§ **ABOUT THIS EXERCISE**
Whenever a line below includes the string "axis", show it.

§ **DATA IN THIS EXERCISE**

[Start of section]

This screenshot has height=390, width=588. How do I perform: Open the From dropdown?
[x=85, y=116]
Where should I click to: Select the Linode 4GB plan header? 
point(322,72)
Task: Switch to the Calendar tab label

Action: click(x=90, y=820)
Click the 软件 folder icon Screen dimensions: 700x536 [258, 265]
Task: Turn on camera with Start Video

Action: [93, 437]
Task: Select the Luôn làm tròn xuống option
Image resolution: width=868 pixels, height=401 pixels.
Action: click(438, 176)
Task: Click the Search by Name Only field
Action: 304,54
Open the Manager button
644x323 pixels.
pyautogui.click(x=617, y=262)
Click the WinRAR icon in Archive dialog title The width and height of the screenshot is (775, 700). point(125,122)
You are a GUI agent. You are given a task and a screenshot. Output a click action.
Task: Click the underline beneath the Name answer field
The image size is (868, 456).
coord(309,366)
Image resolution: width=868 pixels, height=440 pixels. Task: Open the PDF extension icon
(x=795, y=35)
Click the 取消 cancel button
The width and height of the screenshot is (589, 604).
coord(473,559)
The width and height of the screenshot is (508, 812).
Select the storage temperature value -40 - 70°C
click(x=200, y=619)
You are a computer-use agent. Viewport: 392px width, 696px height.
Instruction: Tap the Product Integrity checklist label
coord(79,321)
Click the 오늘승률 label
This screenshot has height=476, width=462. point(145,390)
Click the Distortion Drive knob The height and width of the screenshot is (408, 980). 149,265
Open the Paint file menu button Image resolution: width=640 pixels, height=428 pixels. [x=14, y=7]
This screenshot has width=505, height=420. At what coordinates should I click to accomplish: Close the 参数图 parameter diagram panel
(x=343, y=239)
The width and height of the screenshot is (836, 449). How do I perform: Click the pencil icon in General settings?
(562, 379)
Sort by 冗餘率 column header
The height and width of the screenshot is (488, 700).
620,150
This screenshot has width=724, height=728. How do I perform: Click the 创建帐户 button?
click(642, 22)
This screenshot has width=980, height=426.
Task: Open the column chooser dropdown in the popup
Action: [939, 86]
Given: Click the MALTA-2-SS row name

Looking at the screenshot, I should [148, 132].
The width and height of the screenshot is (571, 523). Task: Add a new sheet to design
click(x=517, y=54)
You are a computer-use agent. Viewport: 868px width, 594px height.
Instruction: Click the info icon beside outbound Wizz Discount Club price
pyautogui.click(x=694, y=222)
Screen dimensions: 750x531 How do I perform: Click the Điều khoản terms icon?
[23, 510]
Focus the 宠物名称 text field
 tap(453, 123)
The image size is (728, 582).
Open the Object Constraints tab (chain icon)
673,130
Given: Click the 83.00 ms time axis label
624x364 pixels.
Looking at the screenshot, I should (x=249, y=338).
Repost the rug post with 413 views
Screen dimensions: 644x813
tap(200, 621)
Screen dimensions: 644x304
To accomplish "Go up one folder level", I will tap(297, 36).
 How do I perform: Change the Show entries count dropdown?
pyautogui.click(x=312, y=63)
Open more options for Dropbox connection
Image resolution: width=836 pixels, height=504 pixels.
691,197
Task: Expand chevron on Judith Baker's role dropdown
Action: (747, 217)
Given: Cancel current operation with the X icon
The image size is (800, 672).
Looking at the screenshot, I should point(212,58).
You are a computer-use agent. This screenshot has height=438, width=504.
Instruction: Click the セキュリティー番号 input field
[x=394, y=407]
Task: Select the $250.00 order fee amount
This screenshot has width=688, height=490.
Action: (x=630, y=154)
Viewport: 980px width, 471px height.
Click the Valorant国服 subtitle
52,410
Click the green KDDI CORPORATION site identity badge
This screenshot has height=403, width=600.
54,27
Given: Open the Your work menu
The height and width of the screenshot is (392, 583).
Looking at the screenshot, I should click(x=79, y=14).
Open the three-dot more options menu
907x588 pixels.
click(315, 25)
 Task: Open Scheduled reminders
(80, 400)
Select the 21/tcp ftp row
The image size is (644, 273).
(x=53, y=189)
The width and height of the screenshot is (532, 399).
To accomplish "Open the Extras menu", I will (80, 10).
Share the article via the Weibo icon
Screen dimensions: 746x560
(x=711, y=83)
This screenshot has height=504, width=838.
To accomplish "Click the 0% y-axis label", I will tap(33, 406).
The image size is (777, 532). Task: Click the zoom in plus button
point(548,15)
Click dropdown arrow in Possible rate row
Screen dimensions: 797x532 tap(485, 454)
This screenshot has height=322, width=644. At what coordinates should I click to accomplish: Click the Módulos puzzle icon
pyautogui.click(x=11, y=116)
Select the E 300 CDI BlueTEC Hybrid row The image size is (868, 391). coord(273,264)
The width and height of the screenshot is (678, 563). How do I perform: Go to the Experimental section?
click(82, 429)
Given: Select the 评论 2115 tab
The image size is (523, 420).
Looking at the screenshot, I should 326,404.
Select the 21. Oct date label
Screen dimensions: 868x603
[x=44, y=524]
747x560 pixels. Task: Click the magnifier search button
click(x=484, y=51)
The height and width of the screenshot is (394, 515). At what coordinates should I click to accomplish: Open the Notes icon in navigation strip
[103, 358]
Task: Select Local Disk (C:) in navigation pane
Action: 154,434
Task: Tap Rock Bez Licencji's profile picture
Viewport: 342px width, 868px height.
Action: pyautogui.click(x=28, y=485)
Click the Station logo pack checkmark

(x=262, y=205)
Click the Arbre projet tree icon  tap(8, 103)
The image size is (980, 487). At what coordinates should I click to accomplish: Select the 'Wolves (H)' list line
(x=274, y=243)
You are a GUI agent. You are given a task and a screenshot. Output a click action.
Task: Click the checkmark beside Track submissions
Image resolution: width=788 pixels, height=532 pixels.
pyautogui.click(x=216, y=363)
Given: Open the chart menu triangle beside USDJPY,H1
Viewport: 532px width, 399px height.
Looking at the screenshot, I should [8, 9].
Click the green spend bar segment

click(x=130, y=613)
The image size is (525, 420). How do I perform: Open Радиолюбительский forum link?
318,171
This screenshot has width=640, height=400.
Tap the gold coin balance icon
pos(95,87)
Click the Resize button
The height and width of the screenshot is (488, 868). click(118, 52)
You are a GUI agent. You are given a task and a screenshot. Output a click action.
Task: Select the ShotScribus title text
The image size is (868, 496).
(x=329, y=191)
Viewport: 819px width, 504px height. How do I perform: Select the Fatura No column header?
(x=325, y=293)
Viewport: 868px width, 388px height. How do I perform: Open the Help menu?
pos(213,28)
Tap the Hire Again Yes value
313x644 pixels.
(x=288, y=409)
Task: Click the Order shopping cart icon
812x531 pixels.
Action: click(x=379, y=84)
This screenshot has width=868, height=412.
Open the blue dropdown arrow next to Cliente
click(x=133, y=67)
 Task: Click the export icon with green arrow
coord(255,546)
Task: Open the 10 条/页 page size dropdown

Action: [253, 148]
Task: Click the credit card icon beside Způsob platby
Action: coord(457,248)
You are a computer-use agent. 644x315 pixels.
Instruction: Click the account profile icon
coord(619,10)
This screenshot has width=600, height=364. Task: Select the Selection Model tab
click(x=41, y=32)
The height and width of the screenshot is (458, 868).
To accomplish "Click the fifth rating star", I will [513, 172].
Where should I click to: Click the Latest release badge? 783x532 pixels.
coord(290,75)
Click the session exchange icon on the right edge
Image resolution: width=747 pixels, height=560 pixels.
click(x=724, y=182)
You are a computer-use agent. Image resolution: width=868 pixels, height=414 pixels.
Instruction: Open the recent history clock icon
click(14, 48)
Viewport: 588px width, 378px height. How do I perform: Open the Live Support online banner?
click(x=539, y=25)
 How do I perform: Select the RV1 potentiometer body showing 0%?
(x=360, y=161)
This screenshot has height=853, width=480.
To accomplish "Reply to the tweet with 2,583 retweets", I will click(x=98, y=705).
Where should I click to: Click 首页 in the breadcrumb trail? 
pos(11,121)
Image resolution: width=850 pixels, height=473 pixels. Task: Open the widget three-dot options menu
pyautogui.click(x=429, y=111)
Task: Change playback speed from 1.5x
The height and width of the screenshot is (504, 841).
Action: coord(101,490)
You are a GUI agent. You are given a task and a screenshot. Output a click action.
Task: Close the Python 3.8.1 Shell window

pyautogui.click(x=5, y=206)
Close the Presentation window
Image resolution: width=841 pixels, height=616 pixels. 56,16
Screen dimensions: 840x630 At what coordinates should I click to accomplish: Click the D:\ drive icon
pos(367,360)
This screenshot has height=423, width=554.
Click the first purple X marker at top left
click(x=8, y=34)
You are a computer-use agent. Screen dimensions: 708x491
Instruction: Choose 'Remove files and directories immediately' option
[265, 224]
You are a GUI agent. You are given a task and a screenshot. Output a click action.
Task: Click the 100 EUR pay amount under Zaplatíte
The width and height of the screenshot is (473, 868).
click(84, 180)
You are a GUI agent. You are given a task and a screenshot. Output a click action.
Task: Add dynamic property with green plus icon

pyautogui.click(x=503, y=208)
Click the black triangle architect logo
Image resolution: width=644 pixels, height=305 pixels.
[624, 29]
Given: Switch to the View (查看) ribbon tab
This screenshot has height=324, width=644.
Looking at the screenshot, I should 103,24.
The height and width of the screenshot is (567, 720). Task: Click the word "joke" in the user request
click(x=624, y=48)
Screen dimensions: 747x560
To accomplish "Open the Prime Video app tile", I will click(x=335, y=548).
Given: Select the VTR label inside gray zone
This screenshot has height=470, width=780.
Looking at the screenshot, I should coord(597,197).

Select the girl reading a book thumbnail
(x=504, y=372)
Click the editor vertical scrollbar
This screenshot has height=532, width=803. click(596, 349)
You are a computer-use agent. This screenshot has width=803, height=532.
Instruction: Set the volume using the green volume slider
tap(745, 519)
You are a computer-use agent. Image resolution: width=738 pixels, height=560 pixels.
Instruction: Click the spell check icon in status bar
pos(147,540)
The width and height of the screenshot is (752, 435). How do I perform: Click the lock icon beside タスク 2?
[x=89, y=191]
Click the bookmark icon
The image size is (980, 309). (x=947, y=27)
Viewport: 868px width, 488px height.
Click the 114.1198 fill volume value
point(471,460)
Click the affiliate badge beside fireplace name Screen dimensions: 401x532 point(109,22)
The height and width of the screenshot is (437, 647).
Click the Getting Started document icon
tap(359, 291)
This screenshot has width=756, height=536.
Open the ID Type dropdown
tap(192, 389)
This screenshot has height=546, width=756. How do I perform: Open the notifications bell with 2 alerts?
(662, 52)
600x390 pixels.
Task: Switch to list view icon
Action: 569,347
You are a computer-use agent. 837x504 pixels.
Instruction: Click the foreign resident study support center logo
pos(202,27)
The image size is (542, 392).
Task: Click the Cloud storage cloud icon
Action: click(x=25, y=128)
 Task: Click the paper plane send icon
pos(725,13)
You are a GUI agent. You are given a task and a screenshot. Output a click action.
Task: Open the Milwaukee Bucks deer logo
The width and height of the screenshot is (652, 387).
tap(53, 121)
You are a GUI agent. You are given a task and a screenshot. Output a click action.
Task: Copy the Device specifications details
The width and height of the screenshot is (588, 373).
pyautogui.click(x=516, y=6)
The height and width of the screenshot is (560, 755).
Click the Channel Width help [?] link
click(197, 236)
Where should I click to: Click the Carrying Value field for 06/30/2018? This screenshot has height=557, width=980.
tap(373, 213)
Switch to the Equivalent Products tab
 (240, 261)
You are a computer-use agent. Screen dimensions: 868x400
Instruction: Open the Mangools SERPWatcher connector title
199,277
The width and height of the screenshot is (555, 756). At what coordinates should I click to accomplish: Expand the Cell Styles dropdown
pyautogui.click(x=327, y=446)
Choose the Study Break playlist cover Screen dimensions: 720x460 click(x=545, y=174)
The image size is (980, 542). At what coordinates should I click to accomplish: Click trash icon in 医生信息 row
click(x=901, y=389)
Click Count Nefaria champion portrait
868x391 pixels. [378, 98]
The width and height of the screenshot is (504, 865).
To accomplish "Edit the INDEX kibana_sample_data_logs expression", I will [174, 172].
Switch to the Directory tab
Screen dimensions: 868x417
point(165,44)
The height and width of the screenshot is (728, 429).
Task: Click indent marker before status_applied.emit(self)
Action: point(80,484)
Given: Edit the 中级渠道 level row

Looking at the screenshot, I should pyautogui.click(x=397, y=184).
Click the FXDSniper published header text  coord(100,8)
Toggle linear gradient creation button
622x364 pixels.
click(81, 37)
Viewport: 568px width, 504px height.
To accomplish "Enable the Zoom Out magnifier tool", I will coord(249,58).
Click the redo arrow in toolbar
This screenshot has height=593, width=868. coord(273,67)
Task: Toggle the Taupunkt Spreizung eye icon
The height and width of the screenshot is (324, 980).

[End of section]

§ **WRITTEN SOLUTION**
Given: Click the 83.00 ms time axis label
To accomplish "Click the 0% y-axis label", I will tap(33, 406).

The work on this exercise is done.